女一人に金貨500枚など馬鹿げている。普通ならありえない金額だが商人の目は本気だ。
アルテラは驚いたかのように口元に手を当てながら、シーズに視線を送る。
(なんだその目は……俺にどうしてほしいんだ)
これ以上この場にいるべきではないと判断したシーズは、強引に商人からアルテラを引き離す。
「どうやらあなたはまともではないようだ。そちらにアルテラを渡すことはできないし、今後この屋敷には近づかないでいただこう」
そう言い捨て、アルテラを連れて屋敷に戻ろうとしたとき、商人は必死の形相でアルテラに向けて手を伸ばした。
「まっ、まてっ———!」
「きゃっ!」
しかし商人の手が届く前に、シーズが彼女を後ろに庇う。
「まて、まってくれ、お願いだ、彼女を私に……!」
阻まれながらも血走った目でアルテラに迫ろうとする商人の様子に危険を感じたシーズは、右手で商人の胸ぐらを掴むとグイッと引き寄せて眼前で睨みつける。

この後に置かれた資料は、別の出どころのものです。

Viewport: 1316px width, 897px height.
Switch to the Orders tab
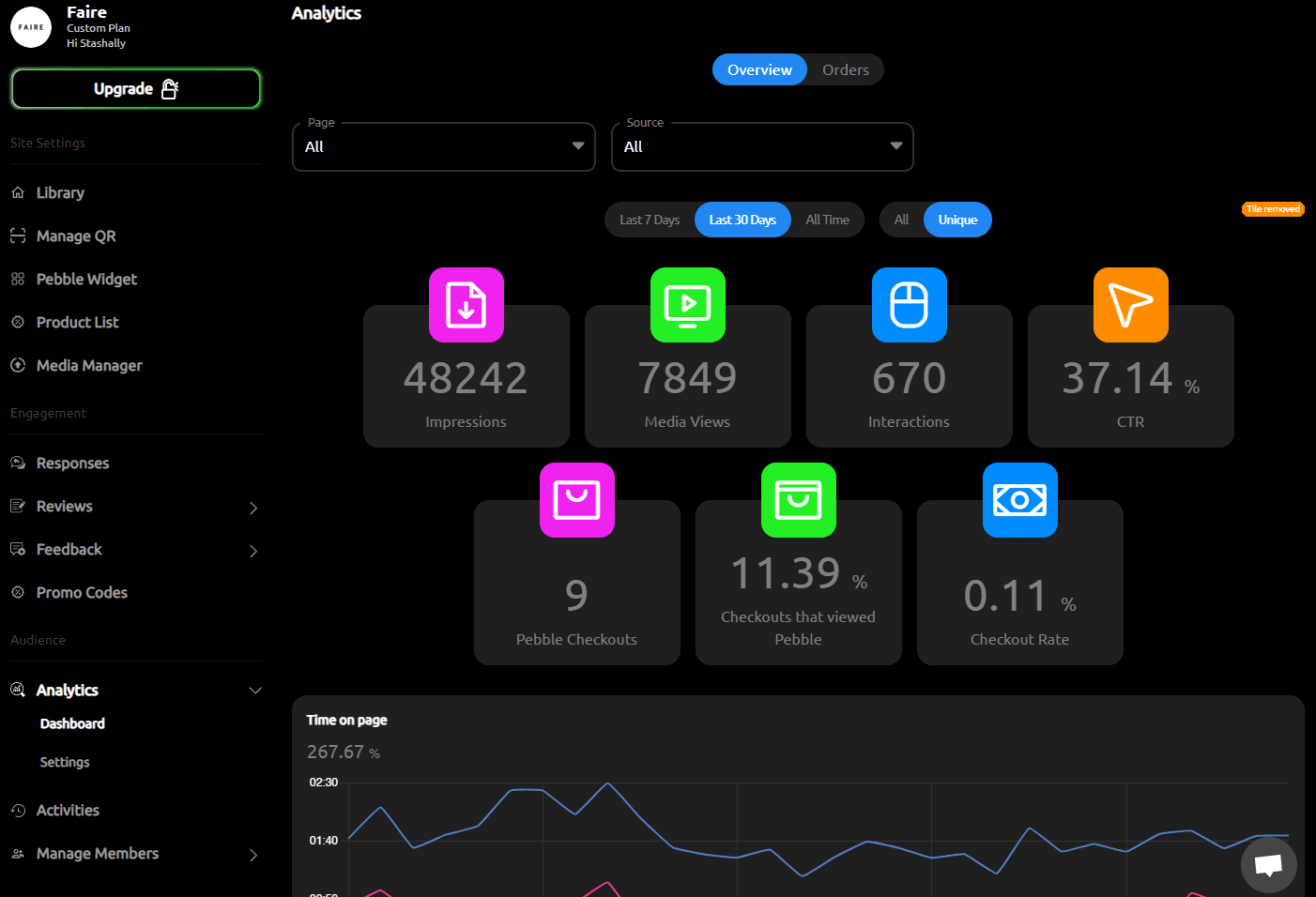844,69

「いい加減にしろ、これ以上見過ごすことはできないぞ」
商人は首元を締め上げられ苦しそうにもがいていたが、しだいに落ち着きを取り戻していったかとおもえば、今度はなにやらキョロキョロと辺りを見回しだす
「わ、私はいったい……領主様の屋敷で、どうして、こんなことを……」
「なに?」
態度の急変した相手を訝しみながらシーズが手を離すと、商人はその場で平伏する。
「もっ、申し訳ございませんでした領主様! 私は、なっ、なんという無礼を……」
先ほどまでの威勢はどこに消えてしまったのか、商人は自分のしでかしたことに怯えた様子で、額には玉のような汗を浮かべている。
まるで人が変わったかのような様子にシーズも呆気にとられ、先ほどまで頭に上っていた血がすっと引いていった。

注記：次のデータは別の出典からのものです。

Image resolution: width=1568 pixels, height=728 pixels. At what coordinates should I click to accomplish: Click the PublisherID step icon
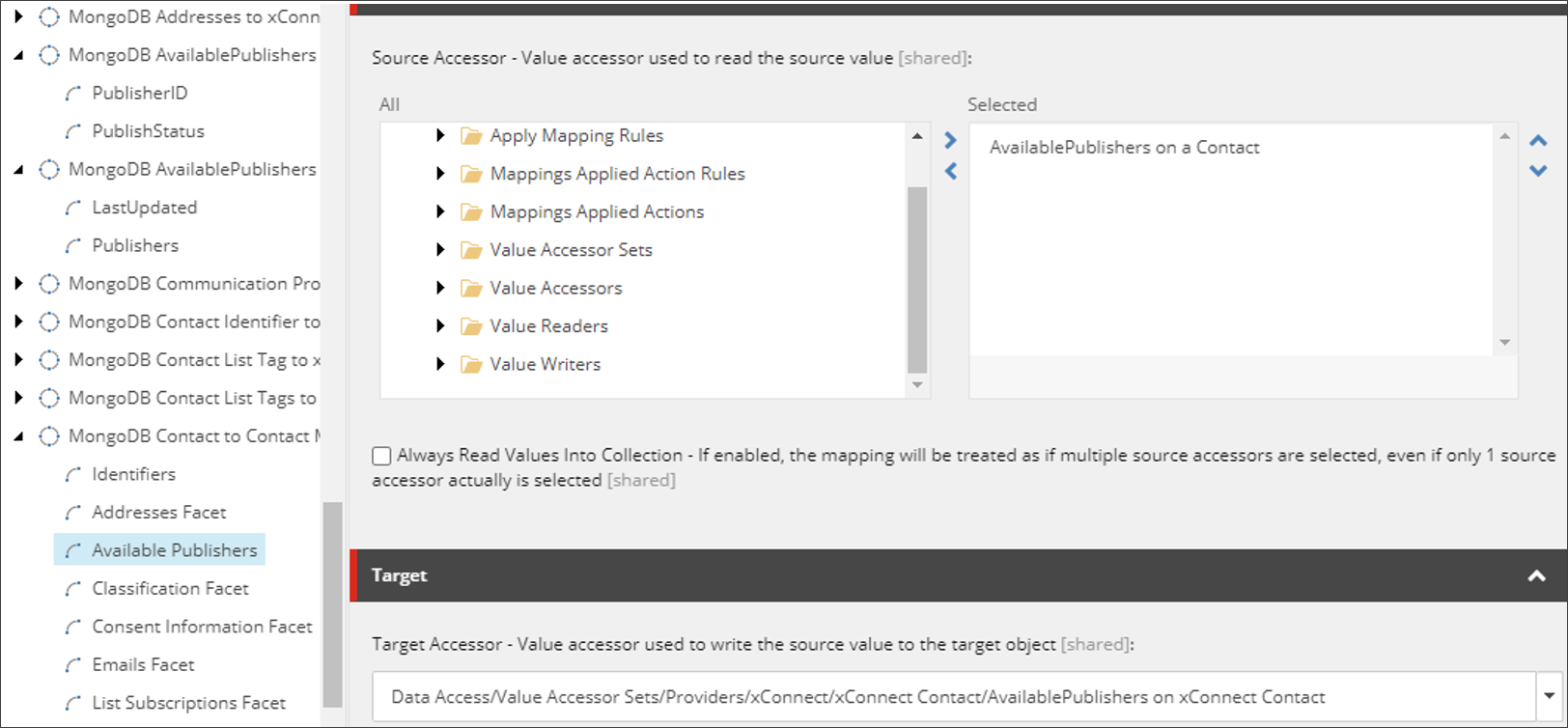(x=72, y=94)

「……いや、もういい。今回のことは多めに見よう。荷物をまとめ、この街から早々に立ち去るんだ。わかったな?」
「かっ、かしこまりました!」
首のつながった商人は、一目散にその場から逃げだした。
(いったい、なんだっていうんだ……)
どうにも腑に落ちないシーズが後ろを振り向くと、そこにはいつも通り静かに微笑むアルテラが立っていた。
「旦那様、お怪我はございませんでしたか?」
「ああ、平気だ……」
「あの方は一体どうされたのでしょうね?」
まるで他人事のような口ぶりに、シーズはため息をつきながら彼女の手を掴む。
「アルテラ、ちょっと来てくれ」
「あんっ」
シーズは強引に彼女の手を引きながら自室へ連れ込んだ。
「痛いですわ旦那様、いったいどうなさったのです?」
「アルテラ、ああいうことは止めてくれないか」
「ああいうこと、とおっしゃいますと?」
「さっきみたいに、よその男に気を持たせるような素振りをすることだ」
「ふふっ、旦那様ったら、そんなに私が他の男性とお話するのがお嫌ですか?」
「アルテラ、からかわないでくれ」
とぼける口ぶりのアルテラに、シーズの口調が若干硬くなる。
「からかうなんてそんな、私は旦那様のおっしゃることならなんなりと聞きますわ、さあ、ご命令なさって」
「命令したいわけじゃないんだ」
「でしたら私、きっとまた知らない男性に言い寄られてしまいますわ。こんどはきっと、旦那様の知らないところで別の男に唇を奪われて、胸をまさぐられ、ここを弄られて……」
アルテラはいやらしく身をよじりながら、豊満な乳房をなぞりスカートに隠された秘部に指を這わして、挑発するような瞳でシーズを見つめてくる。
「アルテラ、頼むから俺を困らせないでくれ」
「うふっ、旦那様が何を困っていらっしゃるのか、アルテラにはわかりません」
まともにとり合おうとしないアルテラに業を煮やしたシーズは、彼女の体を乱暴にベッドに押し倒した。